• **What to produce**
Copy each line below exactly and leave the pictures out.

• **Provided data**
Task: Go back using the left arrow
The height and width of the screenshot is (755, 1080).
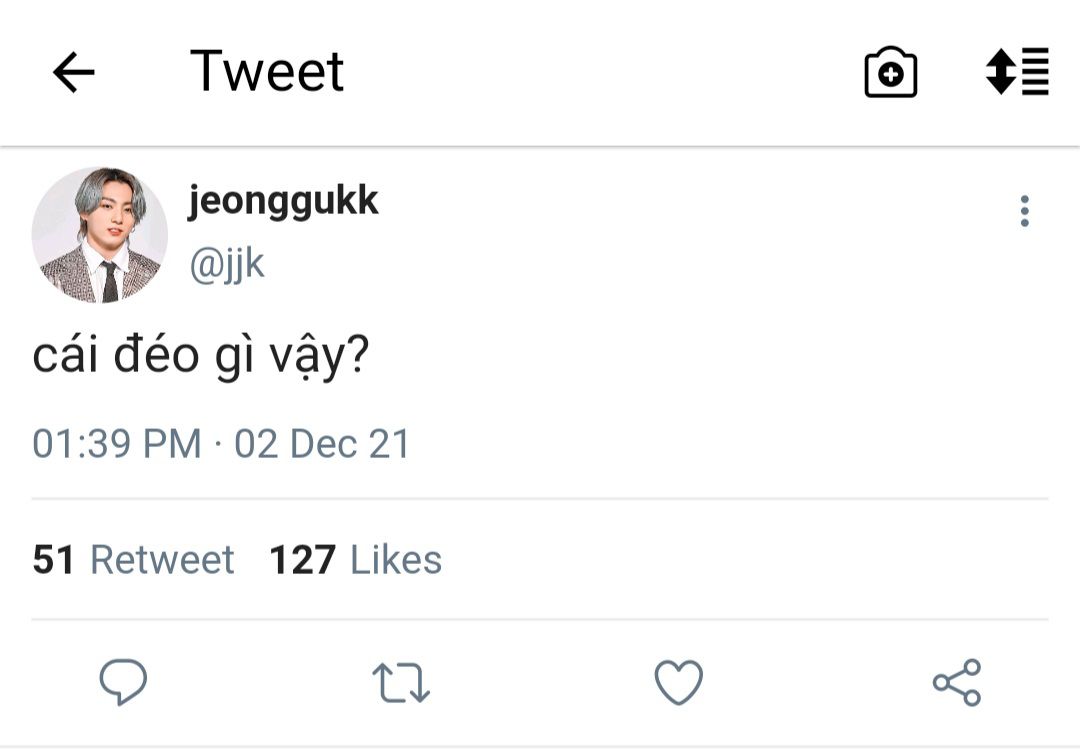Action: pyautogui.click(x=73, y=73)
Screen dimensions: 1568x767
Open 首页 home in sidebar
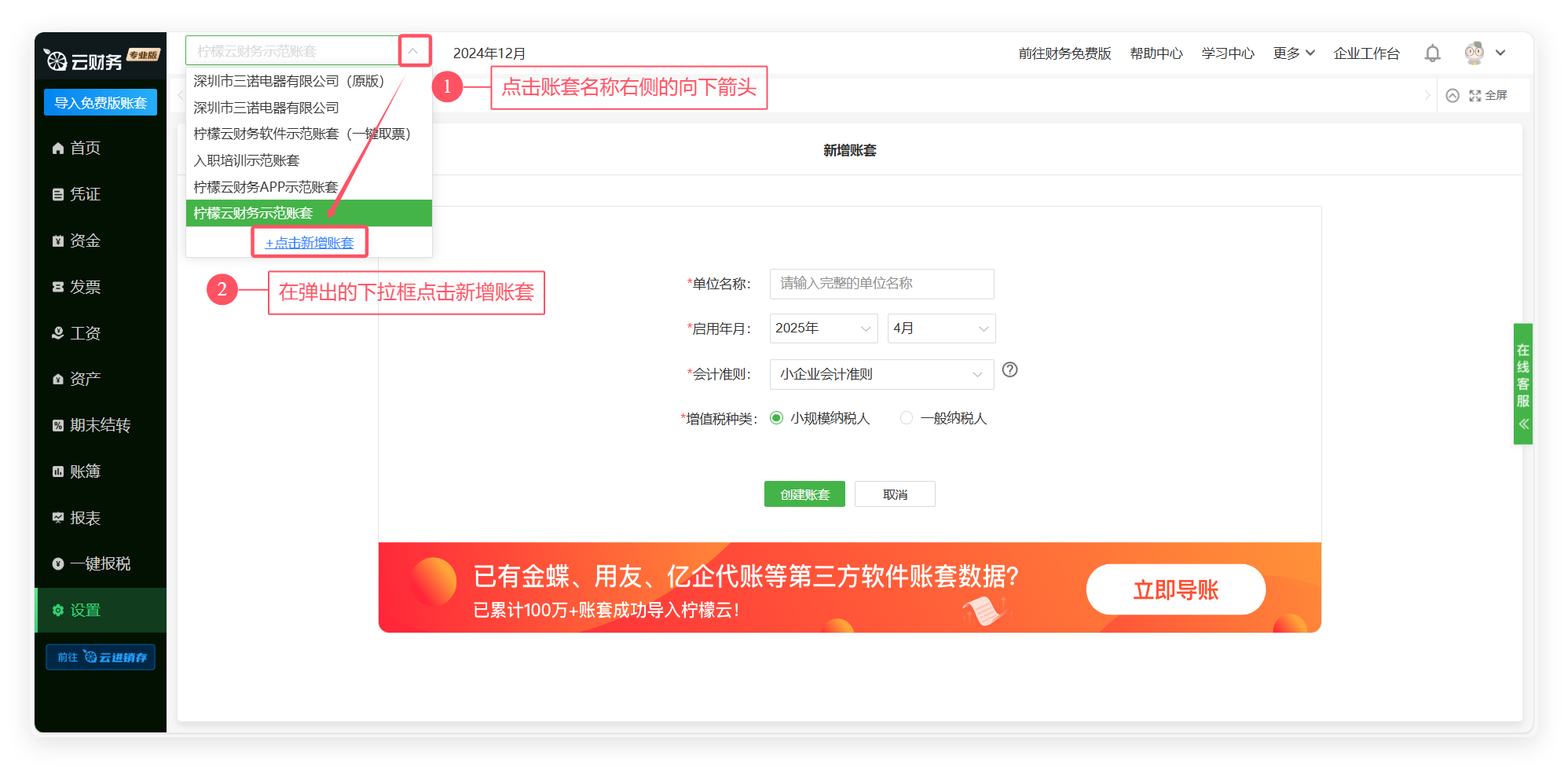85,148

• **Answer box**
Task: Go back using the left arrow
The height and width of the screenshot is (755, 1080).
Action: pyautogui.click(x=73, y=73)
Screen dimensions: 1568x767
Open 首页 home in sidebar
85,148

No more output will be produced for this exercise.